At some point all of these kids will be told by their body or someone else, that they are done with ball. Saban has said he’s trying to prepare his young men for a life after football. Seems to me a lot of this portal business is kids chasing money now (of which they have zero clue how to manage it and will blow it) and chasing money later through the NFL (of which a vast majority will never make) and not preparing for life outside of ball. Would be a good research article to write for some person. Figure out to what degree this portal mess has helped or hurt those who get in it.
Well…I know they have created degrees in areas that are not only not academic, but skills for said degree could be equally obtained by working at McDonald’s. Not to say they’re not important, but are they really worth the college tuition to obtain? Unless you’re a jock, I’m going to say no. Said degrees were created for one reason and one reason only - and I have no knowledge but I’d bet few of them are available at Stanford.
Untether the sports from the classrooms; pay the schools a healthy percentage of the revenue to be called “their” team and use “their” facilities.
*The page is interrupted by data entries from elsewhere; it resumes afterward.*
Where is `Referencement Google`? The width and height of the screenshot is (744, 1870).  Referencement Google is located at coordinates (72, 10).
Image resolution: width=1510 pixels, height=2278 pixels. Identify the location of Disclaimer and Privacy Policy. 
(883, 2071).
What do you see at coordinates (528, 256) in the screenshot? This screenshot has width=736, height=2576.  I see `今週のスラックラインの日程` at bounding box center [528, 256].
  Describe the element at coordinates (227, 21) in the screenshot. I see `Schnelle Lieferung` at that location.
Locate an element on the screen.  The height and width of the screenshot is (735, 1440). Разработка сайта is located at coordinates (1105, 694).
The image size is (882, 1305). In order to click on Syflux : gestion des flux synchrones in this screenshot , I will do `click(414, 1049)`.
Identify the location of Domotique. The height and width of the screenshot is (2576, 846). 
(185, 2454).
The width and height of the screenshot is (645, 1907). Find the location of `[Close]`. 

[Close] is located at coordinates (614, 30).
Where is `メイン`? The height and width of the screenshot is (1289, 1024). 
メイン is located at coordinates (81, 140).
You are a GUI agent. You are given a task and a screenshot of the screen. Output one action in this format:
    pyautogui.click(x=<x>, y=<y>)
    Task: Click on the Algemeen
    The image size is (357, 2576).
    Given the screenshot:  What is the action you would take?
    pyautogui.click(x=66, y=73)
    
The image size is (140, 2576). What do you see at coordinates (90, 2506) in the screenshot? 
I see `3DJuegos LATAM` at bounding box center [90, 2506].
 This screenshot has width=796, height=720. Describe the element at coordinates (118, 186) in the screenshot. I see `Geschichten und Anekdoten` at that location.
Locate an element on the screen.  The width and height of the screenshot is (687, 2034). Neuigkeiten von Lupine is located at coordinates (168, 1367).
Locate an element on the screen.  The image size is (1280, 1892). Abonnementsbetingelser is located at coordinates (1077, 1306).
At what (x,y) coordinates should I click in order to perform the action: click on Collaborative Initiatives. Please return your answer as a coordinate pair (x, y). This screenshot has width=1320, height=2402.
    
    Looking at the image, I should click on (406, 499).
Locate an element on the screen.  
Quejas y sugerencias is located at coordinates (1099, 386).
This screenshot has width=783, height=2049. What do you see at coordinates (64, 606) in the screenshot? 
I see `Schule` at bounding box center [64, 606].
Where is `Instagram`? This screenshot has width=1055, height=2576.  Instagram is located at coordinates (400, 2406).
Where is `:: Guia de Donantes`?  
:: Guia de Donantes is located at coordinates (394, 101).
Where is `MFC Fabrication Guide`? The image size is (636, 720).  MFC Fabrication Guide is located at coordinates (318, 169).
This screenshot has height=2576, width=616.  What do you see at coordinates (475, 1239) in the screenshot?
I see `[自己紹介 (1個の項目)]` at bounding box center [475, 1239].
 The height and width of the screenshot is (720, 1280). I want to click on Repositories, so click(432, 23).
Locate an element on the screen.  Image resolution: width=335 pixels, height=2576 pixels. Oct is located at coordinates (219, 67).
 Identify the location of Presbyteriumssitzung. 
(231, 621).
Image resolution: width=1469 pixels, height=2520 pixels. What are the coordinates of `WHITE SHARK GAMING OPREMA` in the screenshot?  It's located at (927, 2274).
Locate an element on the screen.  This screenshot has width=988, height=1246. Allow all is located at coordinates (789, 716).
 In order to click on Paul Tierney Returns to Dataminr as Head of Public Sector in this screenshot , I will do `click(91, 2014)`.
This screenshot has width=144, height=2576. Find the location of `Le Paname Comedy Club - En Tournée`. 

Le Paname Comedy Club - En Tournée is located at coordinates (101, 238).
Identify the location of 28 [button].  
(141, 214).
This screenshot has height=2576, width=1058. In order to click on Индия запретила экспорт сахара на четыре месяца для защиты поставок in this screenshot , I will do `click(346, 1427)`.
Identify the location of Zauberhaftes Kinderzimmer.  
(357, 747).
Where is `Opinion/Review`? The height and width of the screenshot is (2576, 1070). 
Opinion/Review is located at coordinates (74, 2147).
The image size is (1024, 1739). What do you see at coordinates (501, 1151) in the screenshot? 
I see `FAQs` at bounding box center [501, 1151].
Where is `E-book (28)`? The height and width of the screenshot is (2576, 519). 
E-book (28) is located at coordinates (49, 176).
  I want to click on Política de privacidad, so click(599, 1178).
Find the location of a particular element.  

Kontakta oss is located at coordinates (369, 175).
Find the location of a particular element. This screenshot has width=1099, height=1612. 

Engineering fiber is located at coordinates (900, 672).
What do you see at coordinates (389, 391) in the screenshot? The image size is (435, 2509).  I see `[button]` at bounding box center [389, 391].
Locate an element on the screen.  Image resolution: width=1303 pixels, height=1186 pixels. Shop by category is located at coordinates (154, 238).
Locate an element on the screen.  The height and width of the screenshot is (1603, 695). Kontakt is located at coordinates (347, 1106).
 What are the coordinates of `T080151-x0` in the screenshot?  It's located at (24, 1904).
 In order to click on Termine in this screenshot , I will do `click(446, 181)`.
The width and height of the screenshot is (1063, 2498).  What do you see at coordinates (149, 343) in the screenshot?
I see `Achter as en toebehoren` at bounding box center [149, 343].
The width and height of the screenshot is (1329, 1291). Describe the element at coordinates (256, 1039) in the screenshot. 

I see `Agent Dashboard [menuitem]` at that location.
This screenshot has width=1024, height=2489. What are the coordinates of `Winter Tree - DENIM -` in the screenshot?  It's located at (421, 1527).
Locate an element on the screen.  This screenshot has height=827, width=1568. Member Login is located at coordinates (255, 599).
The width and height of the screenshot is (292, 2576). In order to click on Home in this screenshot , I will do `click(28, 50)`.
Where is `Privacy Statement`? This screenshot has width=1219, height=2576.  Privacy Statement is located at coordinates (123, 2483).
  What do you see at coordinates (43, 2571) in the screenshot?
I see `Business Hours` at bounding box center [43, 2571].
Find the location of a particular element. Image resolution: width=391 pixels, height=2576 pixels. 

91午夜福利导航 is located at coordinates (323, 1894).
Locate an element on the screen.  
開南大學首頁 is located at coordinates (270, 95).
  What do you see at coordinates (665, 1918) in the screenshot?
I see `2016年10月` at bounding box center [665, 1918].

They’d have a built in fan base no different than now. If the athletes WANT to go to school, give them reduced tuition and R&B in accordance with their “salary”. Take all of the FBS schools and divide them up amongst the pro sports teams to use as farms and use a lottery for the FCS schools. They agree to minimally subsidize the teams but have no control over player transfers.
Open it up to what it really is: a huge money making operation that no longer bears any resemblance to amateur athletics. Once a generation you may see one player come straight out of HS ready for the pros, in certain sports; most need three or four years to get there.
If the schools choose, they could maintain control of the revenue-neutral or negative sports as a way to try and hang on to some semblance of the “student athlete”.
Something, anything different than the current setup; it’s not sustainable and the NCAA is both clueless (big surprise) and powerless to rein it it; the banks have opened their doors and no one is going to close them now.